Goal of the exercise —
Retype exactly the lines of the listing below from the one with "This screenshot has height=1092, width=1092." through the last, both included, and leave every picture out.

Material supplied —
==================================================

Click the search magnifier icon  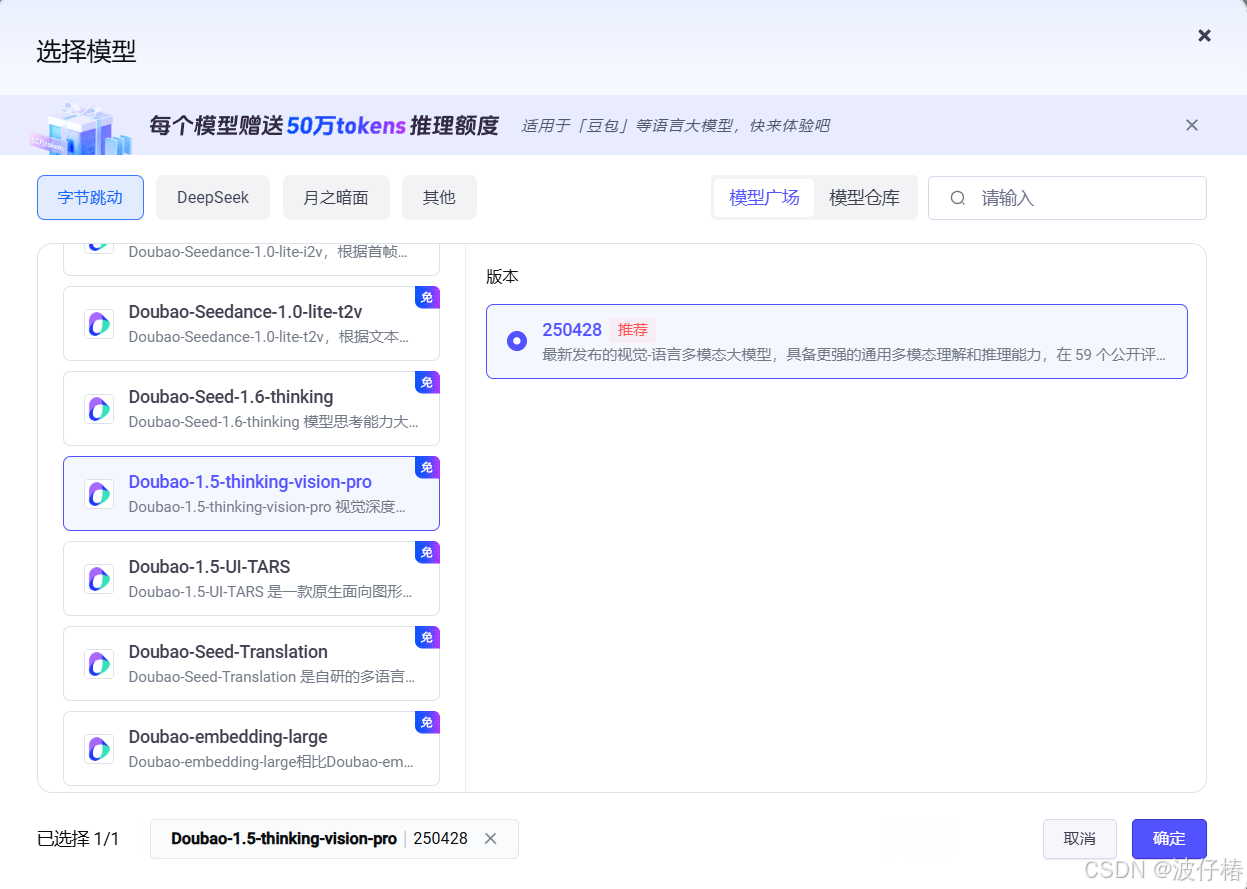pyautogui.click(x=957, y=198)
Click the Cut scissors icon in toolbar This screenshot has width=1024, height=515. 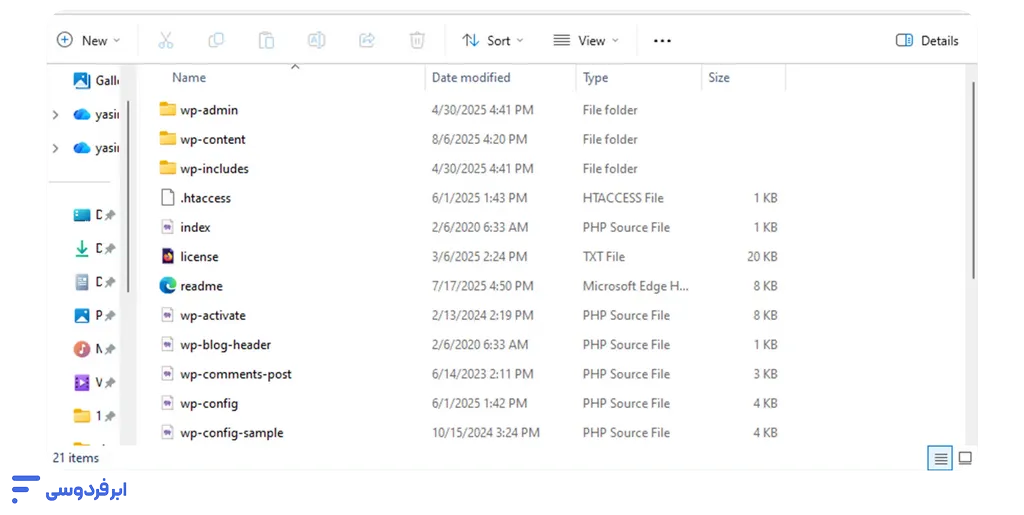(x=166, y=40)
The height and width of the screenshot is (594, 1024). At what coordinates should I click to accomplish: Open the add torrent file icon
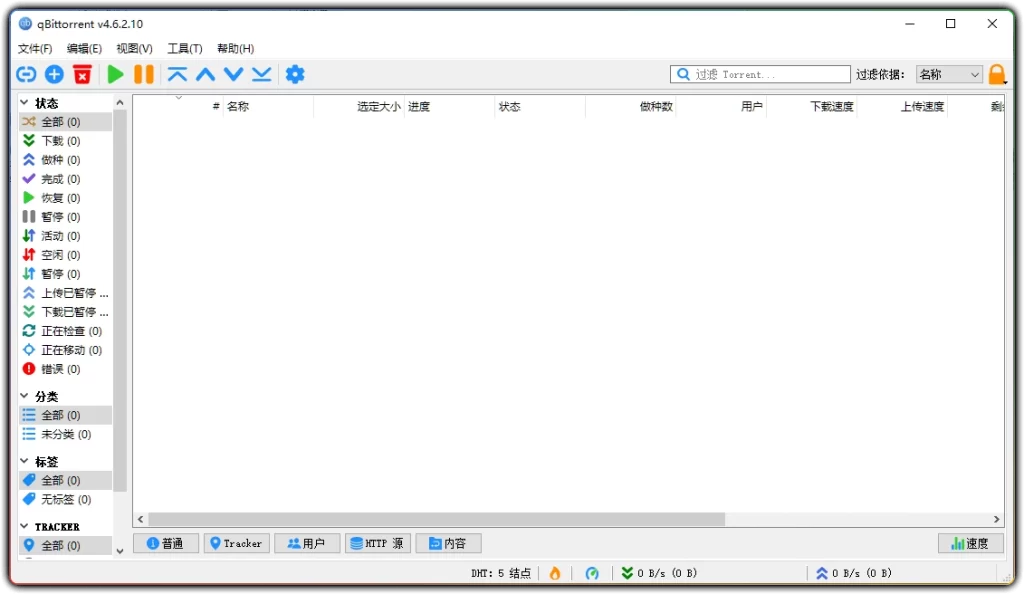pos(54,73)
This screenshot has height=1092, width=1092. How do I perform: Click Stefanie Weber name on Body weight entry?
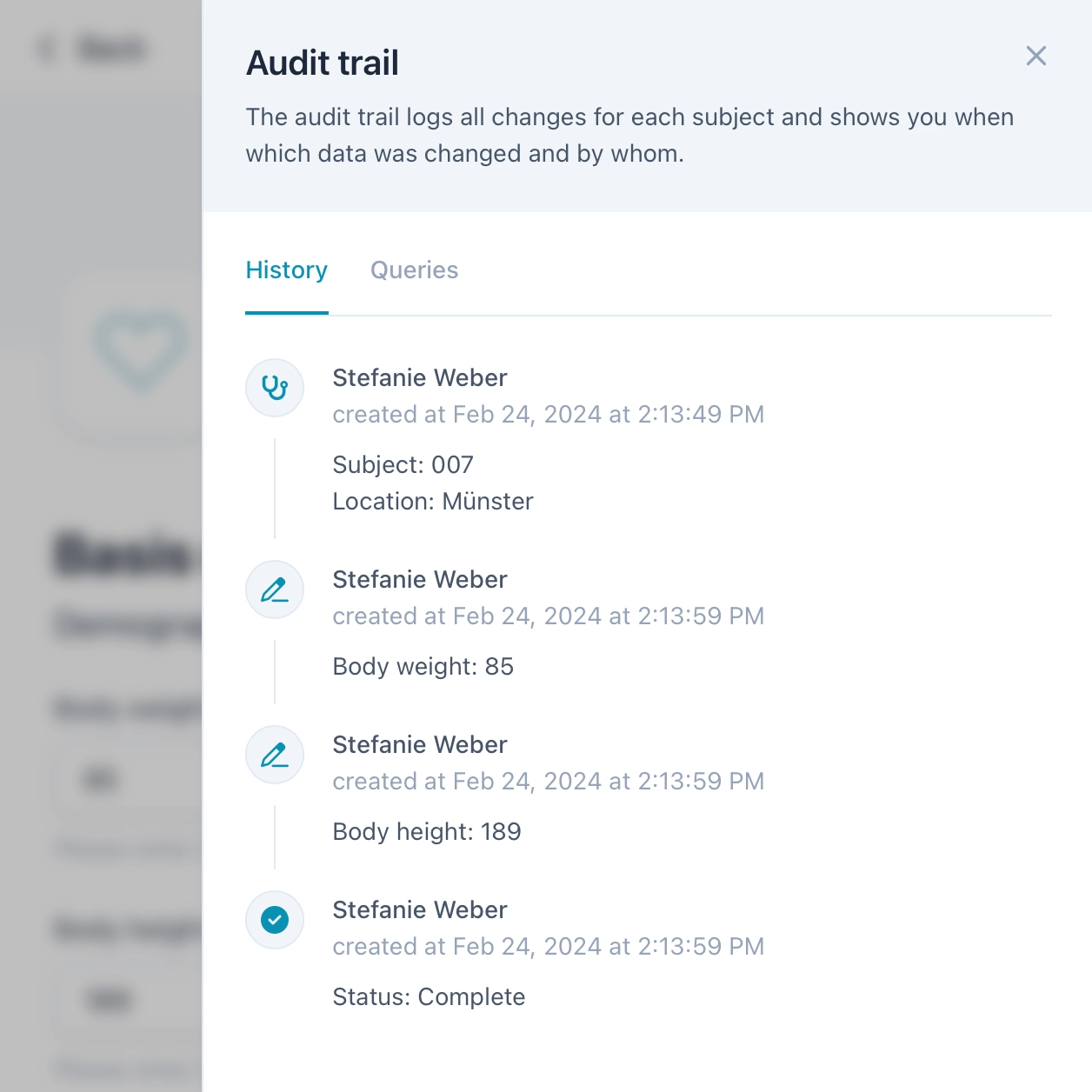tap(419, 580)

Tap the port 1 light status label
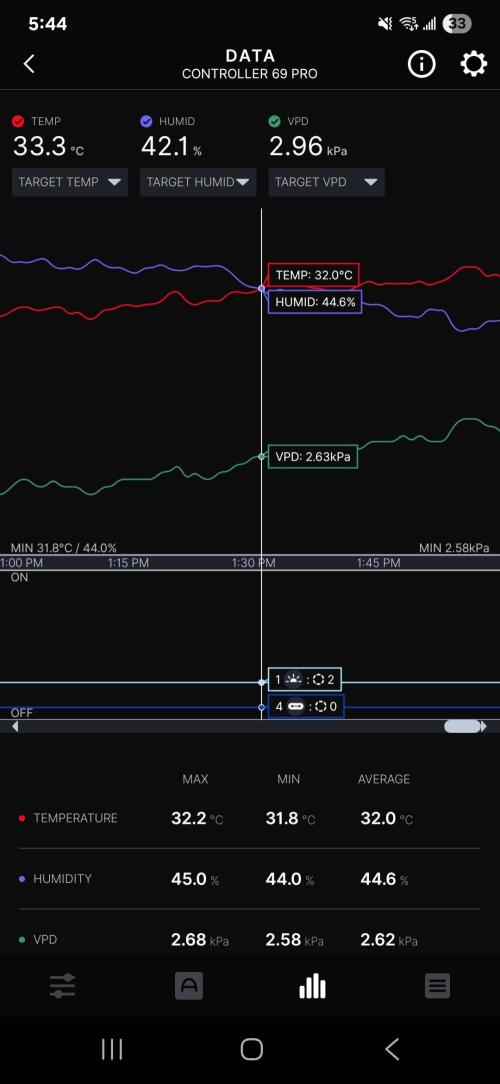tap(305, 680)
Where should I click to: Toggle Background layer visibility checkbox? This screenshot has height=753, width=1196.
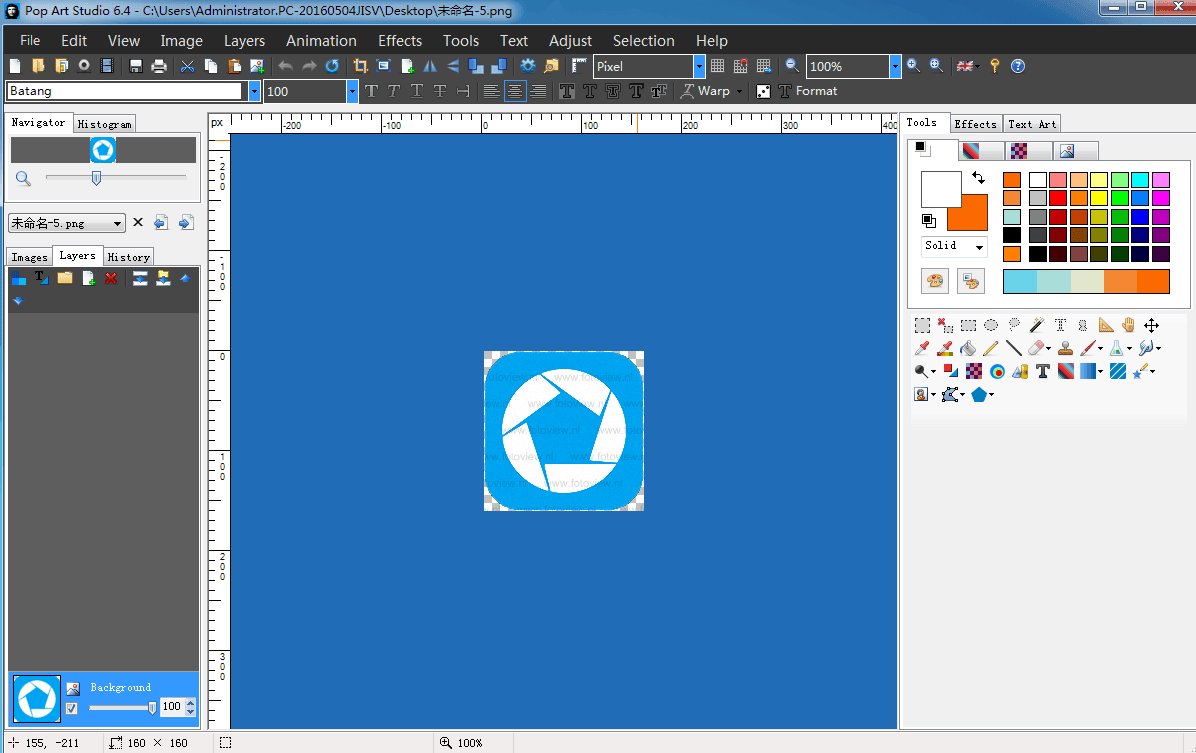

==================================================

Response to this exercise —
This screenshot has height=1092, width=1092. How do I perform: Click Stefanie Weber name on Body weight entry?
tap(419, 580)

Tap the port 1 light status label
tap(305, 680)
Where should I click to: Toggle Background layer visibility checkbox? This screenshot has height=753, width=1196.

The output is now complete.